Task brief =
Format the entries below as a JSON list of strings, with one string per line and blank lines left out.

────────────────────

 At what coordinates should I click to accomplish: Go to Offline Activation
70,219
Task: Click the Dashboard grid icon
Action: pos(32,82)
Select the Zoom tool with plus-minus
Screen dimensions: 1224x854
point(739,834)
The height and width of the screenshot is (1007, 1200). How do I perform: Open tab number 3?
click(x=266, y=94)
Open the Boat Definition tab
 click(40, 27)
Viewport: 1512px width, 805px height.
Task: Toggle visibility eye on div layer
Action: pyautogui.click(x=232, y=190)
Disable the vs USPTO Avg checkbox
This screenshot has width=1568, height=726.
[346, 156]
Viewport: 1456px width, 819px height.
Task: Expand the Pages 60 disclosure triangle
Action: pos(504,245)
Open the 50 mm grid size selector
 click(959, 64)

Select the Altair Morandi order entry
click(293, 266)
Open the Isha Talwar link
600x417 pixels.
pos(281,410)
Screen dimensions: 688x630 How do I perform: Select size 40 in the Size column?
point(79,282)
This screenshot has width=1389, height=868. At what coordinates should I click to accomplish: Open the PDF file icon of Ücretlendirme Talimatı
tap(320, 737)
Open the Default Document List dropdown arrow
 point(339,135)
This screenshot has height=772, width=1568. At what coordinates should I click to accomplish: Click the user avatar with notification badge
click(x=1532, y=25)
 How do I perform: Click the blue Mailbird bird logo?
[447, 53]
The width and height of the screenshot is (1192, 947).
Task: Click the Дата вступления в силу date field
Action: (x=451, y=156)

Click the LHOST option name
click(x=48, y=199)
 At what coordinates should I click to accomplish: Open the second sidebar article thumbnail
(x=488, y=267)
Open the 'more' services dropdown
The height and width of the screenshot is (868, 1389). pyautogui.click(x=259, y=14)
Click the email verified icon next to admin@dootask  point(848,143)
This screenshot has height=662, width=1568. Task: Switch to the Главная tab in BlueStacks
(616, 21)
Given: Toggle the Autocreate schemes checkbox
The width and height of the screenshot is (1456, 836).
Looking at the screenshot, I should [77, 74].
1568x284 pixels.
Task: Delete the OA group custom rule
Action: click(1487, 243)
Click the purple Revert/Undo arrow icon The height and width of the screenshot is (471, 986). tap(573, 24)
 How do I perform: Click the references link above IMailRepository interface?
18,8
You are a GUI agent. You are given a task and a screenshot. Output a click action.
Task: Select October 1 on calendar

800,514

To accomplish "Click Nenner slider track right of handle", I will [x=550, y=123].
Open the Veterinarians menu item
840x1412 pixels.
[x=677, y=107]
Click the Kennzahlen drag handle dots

────────────────────

Written solution =
[
  " At what coordinates should I click to accomplish: Go to Offline Activation",
  "70,219",
  "Task: Click the Dashboard grid icon",
  "Action: pos(32,82)",
  "Select the Zoom tool with plus-minus",
  "Screen dimensions: 1224x854",
  "point(739,834)",
  "The height and width of the screenshot is (1007, 1200). How do I perform: Open tab number 3?",
  "click(x=266, y=94)",
  "Open the Boat Definition tab",
  " click(40, 27)",
  "Viewport: 1512px width, 805px height.",
  "Task: Toggle visibility eye on div layer",
  "Action: pyautogui.click(x=232, y=190)",
  "Disable the vs USPTO Avg checkbox",
  "This screenshot has width=1568, height=726.",
  "[346, 156]",
  "Viewport: 1456px width, 819px height.",
  "Task: Expand the Pages 60 disclosure triangle",
  "Action: pos(504,245)",
  "Open the 50 mm grid size selector",
  " click(959, 64)",
  "Select the Altair Morandi order entry",
  "click(293, 266)",
  "Open the Isha Talwar link",
  "600x417 pixels.",
  "pos(281,410)",
  "Screen dimensions: 688x630 How do I perform: Select size 40 in the Size column?",
  "point(79,282)",
  "This screenshot has width=1389, height=868. At what coordinates should I click to accomplish: Open the PDF file icon of Ücretlendirme Talimatı",
  "tap(320, 737)",
  "Open the Default Document List dropdown arrow",
  " point(339,135)",
  "This screenshot has height=772, width=1568. At what coordinates should I click to accomplish: Click the user avatar with notification badge",
  "click(x=1532, y=25)",
  " How do I perform: Click the blue Mailbird bird logo?",
  "[447, 53]",
  "The width and height of the screenshot is (1192, 947).",
  "Task: Click the Дата вступления в силу date field",
  "Action: (x=451, y=156)",
  "Click the LHOST option name",
  "click(x=48, y=199)",
  " At what coordinates should I click to accomplish: Open the second sidebar article thumbnail",
  "(x=488, y=267)",
  "Open the 'more' services dropdown",
  "The height and width of the screenshot is (868, 1389). pyautogui.click(x=259, y=14)",
  "Click the email verified icon next to admin@dootask  point(848,143)",
  "This screenshot has height=662, width=1568. Task: Switch to the Главная tab in BlueStacks",
  "(616, 21)",
  "Given: Toggle the Autocreate schemes checkbox",
  "The width and height of the screenshot is (1456, 836).",
  "Looking at the screenshot, I should [77, 74].",
  "1568x284 pixels.",
  "Task: Delete the OA group custom rule",
  "Action: click(1487, 243)",
  "Click the purple Revert/Undo arrow icon The height and width of the screenshot is (471, 986). tap(573, 24)",
  " How do I perform: Click the references link above IMailRepository interface?",
  "18,8",
  "You are a GUI agent. You are given a task and a screenshot. Output a click action.",
  "Task: Select October 1 on calendar",
  "800,514",
  "To accomplish \"Click Nenner slider track right of handle\", I will [x=550, y=123].",
  "Open the Veterinarians menu item",
  "840x1412 pixels.",
  "[x=677, y=107]",
  "Click the Kennzahlen drag handle dots"
]